(Bloomberg) -- UK Prime Minister Rishi Sunak said his government has slashed the number of people arriving in Britain without permission and eliminated a historical backlog in processing asylum cases as he seeks to show voters that the Conservative administration is making progress in bearing down on immigration.

The government last year processed 112,000 asylum claims and removed 24,000 people from the UK, according to a Home Office statement late on Monday. Data also showed the number of migrants crossing the English Channel in small boats dropped 36% last year, the first decline in at least five years — though still the second highest annual total. 

“I am determined to end the burden of illegal migration on the British people,” Sunak said in the statement. “We are saving the taxpayer millions of pounds in expensive hotel costs, reducing the strain on public services.”

 

Speaking to broadcasters on Tuesday morning, Home Secretary James Cleverly said the government had “cleared” the “legacy” backlog of some 92,000 asylum applications recorded before June 2022. However, the Home Office revealed there are more than 98,000 asylum applications still awaiting a decision, largely consisting of claims made since June 2022 — but also including 4,500 of the more “complex” earlier cases, where officials are seeking further information. Over 50,000 asylum seekers are being housed in hotels, it said.

Sunak’s pledges to “stop the boats” crossing the English Channel from France and clear the asylum backlog will be major issues in an election widely expected to be held in 2024. The case backlog has been costing taxpayers £8 million ($10.2 million) a day to pay for housing people in hotels, detention centers and even a barge while they await decisions.

But the progress hailed by Sunak may be short-lived. An official from the Immigration Services Union warned on Monday that “higher numbers” of migrants are expected in 2024, as last year’s crossings were likely affected by high winds over the Channel in December. There have been arrivals since the middle of the month. 

“We have also had much larger boats, more seaworthy boats, so the planning assumption is that this is a glitch,” Lucy Moreton, a professional officer at the union, told BBC Radio. “Will we see the peak that we saw in 2022? Maybe not, but certainly more than we have seen in the last year.”

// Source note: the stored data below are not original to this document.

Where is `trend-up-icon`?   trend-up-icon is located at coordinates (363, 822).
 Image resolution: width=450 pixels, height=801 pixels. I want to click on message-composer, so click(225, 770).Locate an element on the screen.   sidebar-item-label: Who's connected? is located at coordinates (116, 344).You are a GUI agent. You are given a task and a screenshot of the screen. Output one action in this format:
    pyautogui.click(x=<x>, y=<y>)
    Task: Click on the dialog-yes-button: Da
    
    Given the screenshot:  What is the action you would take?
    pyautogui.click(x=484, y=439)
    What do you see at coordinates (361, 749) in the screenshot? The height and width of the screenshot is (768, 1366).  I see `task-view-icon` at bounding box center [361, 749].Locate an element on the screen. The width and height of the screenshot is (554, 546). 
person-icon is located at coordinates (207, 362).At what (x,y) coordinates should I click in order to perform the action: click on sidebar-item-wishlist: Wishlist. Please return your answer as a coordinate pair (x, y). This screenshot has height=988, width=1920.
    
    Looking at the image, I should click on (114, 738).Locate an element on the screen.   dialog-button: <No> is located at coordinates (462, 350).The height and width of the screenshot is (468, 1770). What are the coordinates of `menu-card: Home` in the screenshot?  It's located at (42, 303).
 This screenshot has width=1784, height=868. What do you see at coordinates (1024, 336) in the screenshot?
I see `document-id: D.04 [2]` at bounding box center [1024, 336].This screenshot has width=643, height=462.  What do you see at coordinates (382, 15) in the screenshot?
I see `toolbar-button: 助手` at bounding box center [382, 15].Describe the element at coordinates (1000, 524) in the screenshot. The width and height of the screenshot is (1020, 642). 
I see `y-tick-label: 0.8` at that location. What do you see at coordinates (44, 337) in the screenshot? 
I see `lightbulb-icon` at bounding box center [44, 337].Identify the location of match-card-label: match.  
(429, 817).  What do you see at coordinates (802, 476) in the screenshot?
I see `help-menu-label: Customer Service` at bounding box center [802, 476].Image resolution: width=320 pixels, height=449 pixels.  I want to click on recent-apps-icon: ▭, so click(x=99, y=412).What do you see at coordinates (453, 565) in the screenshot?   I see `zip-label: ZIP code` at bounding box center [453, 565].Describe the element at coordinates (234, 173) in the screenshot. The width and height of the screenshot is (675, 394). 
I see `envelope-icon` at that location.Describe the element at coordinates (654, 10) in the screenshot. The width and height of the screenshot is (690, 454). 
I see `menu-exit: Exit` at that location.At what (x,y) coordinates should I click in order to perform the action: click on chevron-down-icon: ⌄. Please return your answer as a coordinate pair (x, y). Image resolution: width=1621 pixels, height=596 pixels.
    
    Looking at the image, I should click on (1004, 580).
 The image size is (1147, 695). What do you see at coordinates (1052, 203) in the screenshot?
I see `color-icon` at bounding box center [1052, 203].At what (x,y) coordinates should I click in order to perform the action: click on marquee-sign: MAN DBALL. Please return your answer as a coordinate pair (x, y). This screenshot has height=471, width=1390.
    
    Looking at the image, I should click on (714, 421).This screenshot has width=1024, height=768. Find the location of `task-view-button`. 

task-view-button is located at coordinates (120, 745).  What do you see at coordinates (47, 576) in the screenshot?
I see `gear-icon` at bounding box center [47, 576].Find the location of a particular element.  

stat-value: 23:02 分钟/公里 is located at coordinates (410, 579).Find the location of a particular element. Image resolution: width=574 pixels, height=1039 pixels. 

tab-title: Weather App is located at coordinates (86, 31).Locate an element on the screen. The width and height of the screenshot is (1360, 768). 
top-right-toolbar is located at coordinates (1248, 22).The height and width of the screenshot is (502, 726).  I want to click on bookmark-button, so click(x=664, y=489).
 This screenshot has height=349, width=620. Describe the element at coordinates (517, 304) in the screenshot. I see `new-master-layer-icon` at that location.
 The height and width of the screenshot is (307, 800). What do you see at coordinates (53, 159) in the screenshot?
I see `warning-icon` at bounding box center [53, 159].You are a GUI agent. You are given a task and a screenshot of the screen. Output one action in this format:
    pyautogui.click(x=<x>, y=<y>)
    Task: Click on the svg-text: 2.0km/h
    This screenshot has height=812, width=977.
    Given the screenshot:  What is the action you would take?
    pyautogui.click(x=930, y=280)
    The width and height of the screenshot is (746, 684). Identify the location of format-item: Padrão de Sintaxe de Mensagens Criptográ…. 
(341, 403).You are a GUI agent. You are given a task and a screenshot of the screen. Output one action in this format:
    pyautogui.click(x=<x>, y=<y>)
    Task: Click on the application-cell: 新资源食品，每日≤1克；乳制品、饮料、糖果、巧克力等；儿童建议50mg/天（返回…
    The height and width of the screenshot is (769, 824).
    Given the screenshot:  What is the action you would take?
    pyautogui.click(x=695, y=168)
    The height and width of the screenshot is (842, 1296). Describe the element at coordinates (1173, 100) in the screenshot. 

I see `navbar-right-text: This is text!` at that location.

Cleverly insisted on Monday that the weather was not a factor in last year’s lower rate of arrivals, saying the number of good sailing days in 2023 was similar to the previous year.

In total, Home Office data showed more than 29,400 people arrived in the UK in small boats last year, down from the record of more than 45,700 in 2022. Sunak is under fire from members of his own Conservative Party for allowing migration to soar — via both legal and irregular routes into the country.

Conservatives have said immigration was a key factor in the UK’s 2016 Brexit referendum, and that better ability to control Britain’s borders is a key benefit of the decision to leave the European Union. One of the Tories’ key election pledges in 2019 was to reduce net migration. Instead, it soared to a record 745,000 last year, although a vast majority came through legal routes. 

The government sees clearing the backlog of asylum cases as well as sending to Rwanda those who arrive in small boats as essential to reducing the UK’s appeal to migrants.